--- START OF Text provided ---

Recently, AMC methods based on deep learning (DL) have been proven to be effective when applied to AMC29. DL enables more accurate modulation classification by constructing multilayer neural networks that can learn higher-level feature representations from the original signal waveform30. Commonly used DL models include convolutional neural networks (CNN)31,32 and recurrent neural networks (RNN)33,34, etc., which have achieved better performance in AMC. Among them, Ma et al.35 used hyperbolic-tangent recurrent spectra for noise reduction of signals and extracting discriminative features and neural networks based on a multi-branch attention mechanism as classifiers for feature-weighted recognition. According to the third-order spectral energy distribution images of proximity detector signals, Chen et al.36 used the residual network model based on the channel attention mechanism to extract proximity detector signal features and realize modulation recognition of eight proximity detector signals. Yi et al.37 arrange the time domain signal as an input form of a 2D data matrix and enhance the performance of the deep convolutional residual network by expanding the convolutional kernel size to achieve AMC at lower SNR.
Distinguished from the above forms of model inputs, the method of obtaining the time-frequency image (TFI) of the signal for classification through TF analysis has been widely used in DL-based AMC methods due to its ability to jointly characterize the time and frequency dimension features, its unique scalability for different types of signals, and a certain degree of noise reduction capability38. For example, Yu et al.39 use short-time Fourier transform (STFT) to extract the TFI of the target signal, and literature40,41 uses the TFI of the target signal obtained by smoothed pseudo-Wigner-Ville distribution (SPWVD) extraction. Then the CNN is used as a classifier for TFI.
Although the above DL-based AMC methods have achieved good classification and recognition performance in specific scenarios, they give insufficient consideration to key challenges in real-world AMC applications, such as low SNR, the masking effects caused by IS, and the limited number of effective samples from proximity detector jamming instruments. As a result, current AMC methods struggle to achieve ideal classification performance for proximity detector jamming instruments operating in time-division transmit-receive mode.
To address these issues, recent advances in encoder-decoder architectures and self-supervised learning have inspired innovative strategies for signal understanding and classification, especially under low-SNR and fragmented IS conditions. Architectures like Masked Autoencoders42 (MAE) and U-net43 demonstrate that encoder-decoder architectures can effectively reconstruct missing or corrupted input features, offering valuable insights into handling partial or degraded TF representations of signals. Meanwhile, self-supervised pretraining methods such as MAE and SimCLR44 leverage large-scale unlabeled data to extract generalized and discriminative features by designing pretext tasks like masked modeling or contrastive learning, eliminating manual annotations. When combined with transfer learning, these approaches allow for effective fine-tuning on small labeled datasets, a strategy already proven successful in AMC applications under sample-limited conditions45. Collectively, these advancements establish a robust foundation for overcoming key challenges in real-world AMC tasks, including signal incompleteness caused by IS, scarcity of labeled samples, and performance degradation under low-SNR conditions.

--- END OF Text provided ---

## Task prompt
Write out the passage on deep-learning modulation classification word for word, starting with "Although the above" and going on through "time-division transmit-receive mode.".

--- START OF Source data ---

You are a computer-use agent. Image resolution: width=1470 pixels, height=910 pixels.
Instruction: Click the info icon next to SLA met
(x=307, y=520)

--- END OF Source data ---

## Output for this task
Although the above DL-based AMC methods have achieved good classification and recognition performance in specific scenarios, they give insufficient consideration to key challenges in real-world AMC applications, such as low SNR, the masking effects caused by IS, and the limited number of effective samples from proximity detector jamming instruments. As a result, current AMC methods struggle to achieve ideal classification performance for proximity detector jamming instruments operating in time-division transmit-receive mode.